Arabic Dialect Work Is Quietly the Biggest Gap
Most Arabic LLMs still struggle with the gap between Modern Standard Arabic, used in formal media and government, and the array of dialects spoken in homes and workplaces. Emirati Arabic, Egyptian Arabic, Levantine, Gulf, Maghrebi, they all differ enough that a model trained on MSA will fail common tasks. The Dubai Media Academy's dialect-focused push and TII's Falcon-H1 Arabic work are the most promising tracks.
The research gap is real. A 2026 study published in the Proceedings of the 1st Workshop on Linguistic Analysis for Health (HeaLing 2026) in Rabat, Morocco, by Chaimae Abouzahir, Congbo Ma, Nizar Habash, and Farah E. Shamout, found a "persistent language-driven performance gap" between Arabic and English LLMs on medical question answering, with Arabic performance getting worse as task complexity increases. That study is the most-cited Arabic LLM evaluation paper of the past quarter and is shaping how MENA labs now benchmark their models.
By The Numbers
- 2026: designated Year of AI by the Saudi Cabinet, endorsed by Crown Prince Mohammed bin Salman
- 14th: Saudi Arabia's 2025 Global AI Index ranking, leading the Arab world in AI model development
- $9.1 billion: cumulative AI company funding tracked across Saudi Arabia in recent years
- 480 MW: capacity of SDAIA's Hexagon Data Centre in Riyadh, the world's largest government-run AI compute facility
- 11,000 plus: AI specialists trained under Saudi Arabia's national workforce push; SAMAI programme reached 1 million participants
This is a strategic milestone. It signals that Saudi Arabia is moving from consuming foreign AI to building domestic Arabic AI at scale.

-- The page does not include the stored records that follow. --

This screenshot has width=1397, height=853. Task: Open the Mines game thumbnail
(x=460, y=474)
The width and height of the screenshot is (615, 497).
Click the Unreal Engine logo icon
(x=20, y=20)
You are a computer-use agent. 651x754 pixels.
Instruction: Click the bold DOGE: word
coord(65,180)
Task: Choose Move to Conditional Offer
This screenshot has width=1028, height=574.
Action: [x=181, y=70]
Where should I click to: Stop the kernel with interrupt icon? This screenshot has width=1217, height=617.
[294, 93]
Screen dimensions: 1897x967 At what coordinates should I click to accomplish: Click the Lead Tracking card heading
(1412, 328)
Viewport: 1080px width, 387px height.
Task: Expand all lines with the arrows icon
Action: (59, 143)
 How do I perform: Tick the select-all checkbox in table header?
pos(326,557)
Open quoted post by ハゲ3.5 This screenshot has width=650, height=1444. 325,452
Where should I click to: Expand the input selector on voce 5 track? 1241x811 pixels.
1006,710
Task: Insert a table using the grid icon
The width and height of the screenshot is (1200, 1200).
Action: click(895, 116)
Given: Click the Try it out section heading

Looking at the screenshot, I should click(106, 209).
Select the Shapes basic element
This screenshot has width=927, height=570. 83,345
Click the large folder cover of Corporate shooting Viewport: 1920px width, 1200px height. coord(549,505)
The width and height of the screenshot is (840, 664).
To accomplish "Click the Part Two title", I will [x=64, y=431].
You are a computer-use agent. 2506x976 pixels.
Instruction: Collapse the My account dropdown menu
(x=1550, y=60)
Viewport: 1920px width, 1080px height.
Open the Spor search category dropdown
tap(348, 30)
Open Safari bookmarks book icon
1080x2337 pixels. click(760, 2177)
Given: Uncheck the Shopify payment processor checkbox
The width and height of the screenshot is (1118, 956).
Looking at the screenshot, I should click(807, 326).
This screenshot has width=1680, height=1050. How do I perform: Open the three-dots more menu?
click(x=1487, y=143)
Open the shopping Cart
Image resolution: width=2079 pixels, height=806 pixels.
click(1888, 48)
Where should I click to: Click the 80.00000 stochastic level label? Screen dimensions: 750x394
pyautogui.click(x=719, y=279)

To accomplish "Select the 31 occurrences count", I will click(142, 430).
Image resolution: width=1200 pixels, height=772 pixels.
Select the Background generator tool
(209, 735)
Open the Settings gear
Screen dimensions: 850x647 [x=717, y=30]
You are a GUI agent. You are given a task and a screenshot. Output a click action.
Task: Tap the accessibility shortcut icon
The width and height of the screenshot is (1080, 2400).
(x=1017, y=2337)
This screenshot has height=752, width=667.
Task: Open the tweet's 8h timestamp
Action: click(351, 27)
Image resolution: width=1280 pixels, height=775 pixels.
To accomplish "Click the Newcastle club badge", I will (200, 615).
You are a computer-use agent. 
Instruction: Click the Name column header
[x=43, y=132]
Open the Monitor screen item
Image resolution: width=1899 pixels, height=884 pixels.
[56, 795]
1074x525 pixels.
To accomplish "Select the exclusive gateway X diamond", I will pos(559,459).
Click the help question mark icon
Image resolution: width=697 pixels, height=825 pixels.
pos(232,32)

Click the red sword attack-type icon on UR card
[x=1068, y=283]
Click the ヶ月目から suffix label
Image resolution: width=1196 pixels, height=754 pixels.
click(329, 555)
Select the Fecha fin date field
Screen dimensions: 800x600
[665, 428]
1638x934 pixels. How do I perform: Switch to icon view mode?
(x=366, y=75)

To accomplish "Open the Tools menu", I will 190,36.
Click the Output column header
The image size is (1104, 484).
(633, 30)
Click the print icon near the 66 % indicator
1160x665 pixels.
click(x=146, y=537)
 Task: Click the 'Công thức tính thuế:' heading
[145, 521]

Arabic AI is no longer one project in one country. It is a regional stack with infrastructure in Riyadh, institutions in Abu Dhabi, applied vertical labs in Dubai, and research in Rabat.
Where The Arabic AI Stack Sits Today
The Arabic AI landscape heading into mid-2026 is now legible. Saudi's Humain is building the sovereign model layer. MBZUAI and TII continue to lead on published model research, with the Jais and Falcon families. Dubai is delivering vertical Arabic AI applications across media and healthcare.
Morocco's research community, anchored by the Rabat-based medical-LLM evaluation work, is setting benchmarks. Qatar's ethics code is shaping governance.
| Country | Lead Entity | Specialism | 2026 Milestone |
|---|---|---|---|
| Saudi Arabia | SDAIA, Humain | Sovereign models, compute | Year of AI declaration |
| UAE | TII, MBZUAI, Inception | Foundation models | Falcon-H1 Arabic lead |
| Qatar | QCRI, Fanar | Research, ethics | Binding ethics code |
| Morocco | UM6P, research labs | Medical LLMs, evaluation | HeaLing 2026 workshop |
What to Watch Next
Three things will determine whether the Year of AI label holds up. First, does Humain ship a flagship Arabic LLM that outperforms the current Falcon and Jais leaders on regional benchmarks? Second, does SAMAI actually scale to its million-participant target with meaningful completion rates, or does it become headline-driven enrolment? Third, does the infrastructure layer, Hexagon plus the 40 co-location sites plus Microsoft's Q4 launch, deliver the latency and cost advantages it promises to model developers outside government?